La citada ley de excepción norteamericana, establecida originalmente en la década de 1960, otorgaba al Poder Ejecutivo facultades extraordinarias para defender supuestos intereses de seguridad nacional en el comercio internacional. Fue diseñada para responder a situaciones de urgencia o riesgo extremo, permitiendo imponer tarifas provisionales sobre bienes estratégicos. Sin embargo, con el paso del tiempo su alcance se ha ampliado y se ha venido aplicando de forma recurrente para gravar sectores tan diversos como el acero, el aluminio o productos tecnológicos, generando tensiones con socios comerciales tradicionales.
Entre los efectos inmediatos de la anulación figura la retirada de aranceles adicionales sobre diversas partidas de importación que, hasta ahora, habían supuesto un incremento de costes para importadores, distribuidores y consumidores finales. Empresas exportadoras extranjeras alegaban que esta carga suponía una barrera de acceso a un mercado clave, y algunos sectores industriales de Estados Unidos sostenían que los sobrecostes repercutían en las cadenas de suministro y en la competitividad de las compañías nacionales. El fallo obliga a las autoridades federales a revisar y desmantelar los procedimientos administrativos basados en la norma derogada.
A medio y largo plazo, la anulación puede reconfigurar el escenario del comercio internacional. Al quedar desactivada la vía rápida que ofrecía la ley de excepción, los gobiernos y autoridades comerciales deberán recurrir a los cauces habituales de negociación y arbitraje establecidos en acuerdos bilaterales y multilaterales. Expertos en comercio exterior señalan que, sin esta herramienta, Estados Unidos recupera cierta predictibilidad normativa, lo que podría favorecer la confianza de importadores y exportadores ante eventuales disputas arancelarias.
Este pronunciamiento de la Suprema Corte dos EUA se une a una serie de resoluciones en las que el tribunal ha revisado los límites del poder ejecutivo en materia de comercio. Tradicionalmente, el tribunal había respaldado algunas medidas de emergencia, pero en esta ocasión consideró que los criterios de «seguridad nacional» habían sido invocados de forma demasiado genérica y sin base técnica suficiente. De este modo, el tribunal reafirmó su papel de control judicial frente a disposiciones legales que podrían afectar el equilibrio de poderes en Washington.

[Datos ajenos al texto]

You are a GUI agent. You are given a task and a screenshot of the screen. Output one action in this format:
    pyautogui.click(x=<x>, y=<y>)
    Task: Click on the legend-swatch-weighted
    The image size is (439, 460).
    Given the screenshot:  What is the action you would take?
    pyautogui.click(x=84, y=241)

En conclusión, al declarar inoperativa la ley de excepción norteamericana para la imposición de sobretasas, la Suprema Corte dos EUA marca un hito en la regulación del comercio exterior estadounidense. Las autoridades tendrán que recurrir a otros instrumentos legales y acuerdos internacionales para gestionar posibles desequilibrios comerciales, mientras que los agentes económicos internacionales recuperan la seguridad de no enfrentarse a aranceles sorpresivos bajo esa figura excepcional.